The Japanese Yen (JPY) trims early Asian-session losses against a broadly weaker US Dollar and looks to extend its rebound from a nearly two-week low. Renewed speculation that Japanese authorities could step in to curb excessive currency weakness, combined with expectations of further Bank of Japan (BoJ) policy tightening, provides support to the Yen.

At the same time, a growing policy divergence between a potentially more hawkish BoJ and a dovish US Federal Reserve (Fed) continues to weigh on the Dollar, offering additional relief to the lower-yielding JPY.

That said, uncertainty over the exact timing of the next BoJ rate hike, along with fiscal concerns and a generally constructive global risk tone, limits the Yen’s upside.

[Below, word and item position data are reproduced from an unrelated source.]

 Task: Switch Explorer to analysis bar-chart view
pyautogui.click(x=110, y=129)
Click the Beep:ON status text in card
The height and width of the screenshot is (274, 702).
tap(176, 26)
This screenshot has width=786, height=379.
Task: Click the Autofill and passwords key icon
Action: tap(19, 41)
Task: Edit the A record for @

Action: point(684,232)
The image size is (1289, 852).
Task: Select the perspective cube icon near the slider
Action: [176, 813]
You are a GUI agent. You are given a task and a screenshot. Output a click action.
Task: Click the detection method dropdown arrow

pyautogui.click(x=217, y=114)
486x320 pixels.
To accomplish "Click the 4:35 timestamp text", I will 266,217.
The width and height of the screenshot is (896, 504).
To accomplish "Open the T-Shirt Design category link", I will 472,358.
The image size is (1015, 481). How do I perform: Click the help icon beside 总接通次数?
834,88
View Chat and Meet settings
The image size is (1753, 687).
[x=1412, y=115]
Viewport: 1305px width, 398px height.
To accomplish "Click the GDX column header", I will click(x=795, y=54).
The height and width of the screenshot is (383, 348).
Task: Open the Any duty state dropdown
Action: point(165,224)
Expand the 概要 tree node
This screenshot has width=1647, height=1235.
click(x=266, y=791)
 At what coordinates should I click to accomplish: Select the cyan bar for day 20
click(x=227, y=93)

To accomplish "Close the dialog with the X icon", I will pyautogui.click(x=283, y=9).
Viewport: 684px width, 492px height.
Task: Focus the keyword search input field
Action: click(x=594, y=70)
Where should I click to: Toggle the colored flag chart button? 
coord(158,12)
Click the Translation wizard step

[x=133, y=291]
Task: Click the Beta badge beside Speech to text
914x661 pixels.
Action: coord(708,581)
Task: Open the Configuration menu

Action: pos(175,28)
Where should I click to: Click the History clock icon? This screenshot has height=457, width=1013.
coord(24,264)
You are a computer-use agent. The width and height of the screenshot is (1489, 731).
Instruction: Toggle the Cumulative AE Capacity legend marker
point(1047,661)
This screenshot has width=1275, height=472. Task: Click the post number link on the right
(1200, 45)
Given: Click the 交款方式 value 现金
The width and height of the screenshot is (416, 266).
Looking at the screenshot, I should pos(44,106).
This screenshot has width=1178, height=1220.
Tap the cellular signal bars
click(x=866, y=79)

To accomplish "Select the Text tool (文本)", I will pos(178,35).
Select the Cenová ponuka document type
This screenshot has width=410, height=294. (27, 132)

As a result, the USD/JPY pair remains comfortably supported above the 156.00 handle, with traders hesitant to take aggressive positions ahead of key US macroeconomic data later this week, particularly Friday’s Nonfarm Payrolls (NFP) report.

Intervention risks and BoJ outlook underpin the yen

Markets remain divided over the pace and scope of BoJ policy normalization, especially as expectations that energy subsidies, stable rice prices, and subdued petroleum costs could keep inflation contained into 2026 cloud the outlook. In addition, fiscal concerns linked to Prime Minister Sanae Takaichi’s expansive spending plans aimed at stimulating growth continue to act as a drag on the Yen, preventing it from fully capitalizing on Monday’s rebound from a two-week low.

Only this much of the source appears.